Recently, I decided to give Donald Glover’s TV series “Atlanta” a much needed re-watch. During season 2 episode 4 in which Earn (played by actor Donald Glover) and Van (played by actress Zazie Beetz) visit the Bavarian “Fastnacht” , I got struck by the question: “Is Atlanta the GOAT?”.
When analyzed by critics, the term ‘Afro-Surrealism’ comes up a lot in connection with this show. Originally termed by Amiri Baraka in 1974, it was taken up and further developed by D. Scot Miller in his 2009 “Afrosurreal Manifesto”, wherein he writes in reference to Frida Kahlo: “Afrosurrealism sees that all ‘others‘ who create from their actual, lived experience are surrealist.”

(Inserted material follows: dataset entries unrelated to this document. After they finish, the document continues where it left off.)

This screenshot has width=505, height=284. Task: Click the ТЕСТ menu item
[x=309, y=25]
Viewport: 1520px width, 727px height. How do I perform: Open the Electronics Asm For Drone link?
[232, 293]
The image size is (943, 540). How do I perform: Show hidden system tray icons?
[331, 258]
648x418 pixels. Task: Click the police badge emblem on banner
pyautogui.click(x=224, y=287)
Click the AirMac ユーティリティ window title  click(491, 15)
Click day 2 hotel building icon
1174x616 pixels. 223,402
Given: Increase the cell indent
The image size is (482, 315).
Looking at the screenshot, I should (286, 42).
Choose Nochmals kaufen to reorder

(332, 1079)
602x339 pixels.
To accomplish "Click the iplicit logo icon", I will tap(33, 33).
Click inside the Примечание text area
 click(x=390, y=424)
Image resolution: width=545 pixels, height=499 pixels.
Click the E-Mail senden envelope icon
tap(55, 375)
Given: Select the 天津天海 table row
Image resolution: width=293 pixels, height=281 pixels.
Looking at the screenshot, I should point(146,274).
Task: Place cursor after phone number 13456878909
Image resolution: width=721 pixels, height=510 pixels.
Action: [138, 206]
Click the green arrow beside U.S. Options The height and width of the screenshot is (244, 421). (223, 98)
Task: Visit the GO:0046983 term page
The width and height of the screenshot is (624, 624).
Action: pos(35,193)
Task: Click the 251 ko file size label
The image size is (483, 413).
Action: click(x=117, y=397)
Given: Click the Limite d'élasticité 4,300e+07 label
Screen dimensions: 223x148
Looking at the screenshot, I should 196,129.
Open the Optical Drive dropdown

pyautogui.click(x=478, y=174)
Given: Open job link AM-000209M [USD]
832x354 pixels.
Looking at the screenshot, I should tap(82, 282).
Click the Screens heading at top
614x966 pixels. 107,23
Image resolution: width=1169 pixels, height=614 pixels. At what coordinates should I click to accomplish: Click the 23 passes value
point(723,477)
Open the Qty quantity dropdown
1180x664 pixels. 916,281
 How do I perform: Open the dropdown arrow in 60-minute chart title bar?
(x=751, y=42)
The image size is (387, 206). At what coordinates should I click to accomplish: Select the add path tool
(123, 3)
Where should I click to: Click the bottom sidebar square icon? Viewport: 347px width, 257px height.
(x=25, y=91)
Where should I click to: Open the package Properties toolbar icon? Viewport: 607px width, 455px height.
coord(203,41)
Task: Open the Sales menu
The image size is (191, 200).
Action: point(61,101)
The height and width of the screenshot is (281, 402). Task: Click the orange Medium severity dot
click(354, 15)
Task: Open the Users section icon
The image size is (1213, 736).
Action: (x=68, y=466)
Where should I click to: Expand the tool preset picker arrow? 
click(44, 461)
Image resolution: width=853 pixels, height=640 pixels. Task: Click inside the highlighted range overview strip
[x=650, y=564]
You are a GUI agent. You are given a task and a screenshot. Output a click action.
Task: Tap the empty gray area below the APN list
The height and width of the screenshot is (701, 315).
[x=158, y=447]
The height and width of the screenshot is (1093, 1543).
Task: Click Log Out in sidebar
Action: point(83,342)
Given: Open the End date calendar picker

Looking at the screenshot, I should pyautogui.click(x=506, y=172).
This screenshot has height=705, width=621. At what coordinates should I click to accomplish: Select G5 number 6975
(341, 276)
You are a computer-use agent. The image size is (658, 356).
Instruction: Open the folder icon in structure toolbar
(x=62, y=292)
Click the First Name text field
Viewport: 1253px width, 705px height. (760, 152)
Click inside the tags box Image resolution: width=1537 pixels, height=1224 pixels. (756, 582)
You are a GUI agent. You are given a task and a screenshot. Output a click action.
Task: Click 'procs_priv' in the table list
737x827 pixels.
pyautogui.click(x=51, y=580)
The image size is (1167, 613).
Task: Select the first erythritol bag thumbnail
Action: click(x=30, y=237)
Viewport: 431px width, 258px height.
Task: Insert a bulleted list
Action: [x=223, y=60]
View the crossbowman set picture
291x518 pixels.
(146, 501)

Hereby Miller describes an intersectional way of seeing. One that stems from the experience of being othered in a white-supremacist, patriarchal, colonial landscape. It imprints its premises, its ‘logic’ on a subject that can never fully participate in the declared ‘reality’ of these systems.
“Capitalist Realism”, as Mark Fisher phrases it in his 2009 book of the same title. In the case of the oppressed, the surreal sprouts from the ability to see those things invisible on the surface of dominant ‘reality,’ the subtle and sometimes obvious but oblivious ways of otherness; the past imprinted on the present and the future; the scars and open wounds, as well as the inherent possibilities – “Behold the invisible! You shall see unknown wonders” (Miller) .
The world of “Atlanta” is surreal in many ways: Invisible cars, spectral apparitions, dream sequences. But in no way can it be described as fantasy. As much as it is surreal, it is persistent in its depiction and analysis of some of the most urgent contemporary realities: poverty, racism, trauma, white supremacy etc. In the sense of Miller, it is thoroughly concerned with the “RIGHT NOW”, and it uses every possible chance of artistic “excess [as a] means of subversion”.
Sometimes “Atlanta” uses the surreal as comic relief, sometimes as literary reference. Sometimes it’s employed to showcase the absurdity of racism or the excess of present day capitalist violence.
In the case of the “Fastnacht”, it works as a narrative device through which the characters (and the audience) experience this strange event of a strange culture that Earn is not part of, maybe even positioned on its ‘opposite end’. It is the “other’s lens” through which Bavarian culture – ‘my culture’ – is being depicted. And it is by no means a ‘realistic’ image of it but more of a feeling, a vibe, an atmosphere of this culture within which I grew up as an “other”: a queer trans woman.
And suddenly my eyes become synonymous with Earn’s while my brain understands Vanessa and the language she suddenly uses. It is surreal, but in that, it becomes hyper-real, off-putting, nightmarish and hilarious at once. Within this feeling blossoms one of Miller’s quotes: “Afrosurreal presupposes that beyond this visible world, there is an invisible world striving to manifest, and it is our job to uncover it.”